Contact eczema is an inflammation of the skin with a red, itchy rash caused by an external factor. Most often as irritation eczema, but sometimes due to allergies. Allergy development, sensitization, develops over time and depends on the strength, frequency and duration of exposure. Hand eczema is the most frequent form of contact eczema, followed by eczema on the face and especially the eyelids. Around 80% of hand eczema is irritative and allergy is the cause in only 20% of cases.
Irritating substances on the skin can lead to contact dermatitis in anyone. Soap and frequent hand washing are the most common causes of irritant hand eczema. Different occupations give different exposure to substances that can lead to contact dermatitis on an irritative or allergic basis. In case of suspicion, a review of the product leaflet for various products may be necessary and is seen in connection with a test by a dermatologist for contact allergy, a so-called patch test. Patch test is the same as epicutan test. Allergic eczema can be caused by contact with, for example, metals, perfumes, preservatives in creams, soaps or detergents. It is not always necessary to test. Nickel allergy is very common, especially in women, and many have a typical medical history of an eczema reaction when the skin comes into contact with nickel-containing jewellery, belt or bra buckles.
Sometimes the dermatologist will recommend testing a small area of skin with the product to which an allergy is suspected, a so-called user test. If eczema develops in the relevant area, it confirms allergy as the cause with great certainty. Such a test must only be carried out with products that are intended to be on the skin over time. User tests with products that are not intended to remain on the skin over time may cause skin irritation or caustic damage and do not prove an allergic reaction either. Photoallergic contact dermatitis is when sunlight in combination with a substance such as sunscreen, perfume and certain plant substances causes an eczema reaction. People with atopic eczema have an increased risk of developing contact dermatitis due to reduced barrier function in the skin. Some people develop a contact allergy to creams used in the treatment of eczema and this should be suspected if the effect of the usual eczema treatment is poorer.

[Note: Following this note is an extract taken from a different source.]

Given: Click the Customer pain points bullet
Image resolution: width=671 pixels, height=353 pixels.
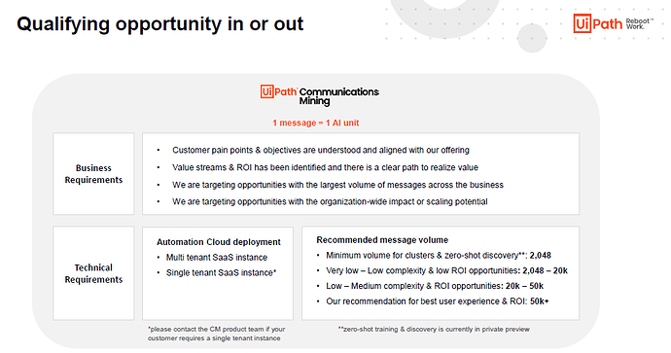Looking at the screenshot, I should (x=321, y=150).
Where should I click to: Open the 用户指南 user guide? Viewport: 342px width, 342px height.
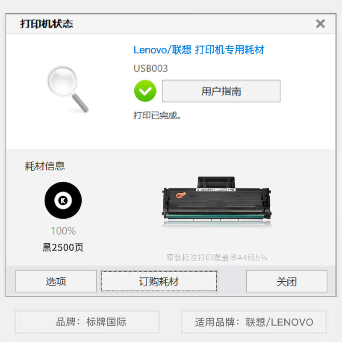(221, 91)
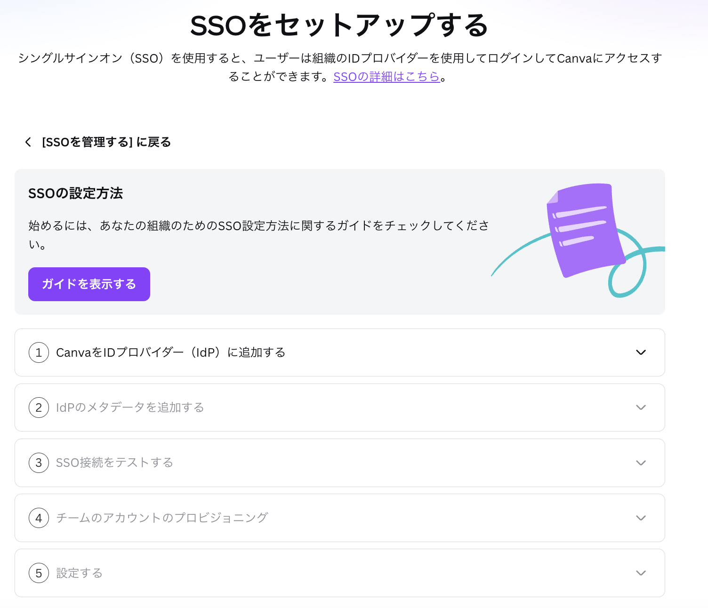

The most important thing is to remove or reduce exposure to the cause. In addition, the eczema is treated with standard eczema treatment, usually cortisone cream possibly supplemented by calcineurin inhibitor cream/ointment. Moisturizer is also used. Sometimes there may have been a skin infection which also needs to be dealt with. In case of hand eczema, gloves are recommended for wet work. Tablet treatment is relevant for a minority. Prognosis depends on the type of eczema, further exposure and whether the person has atopic eczema.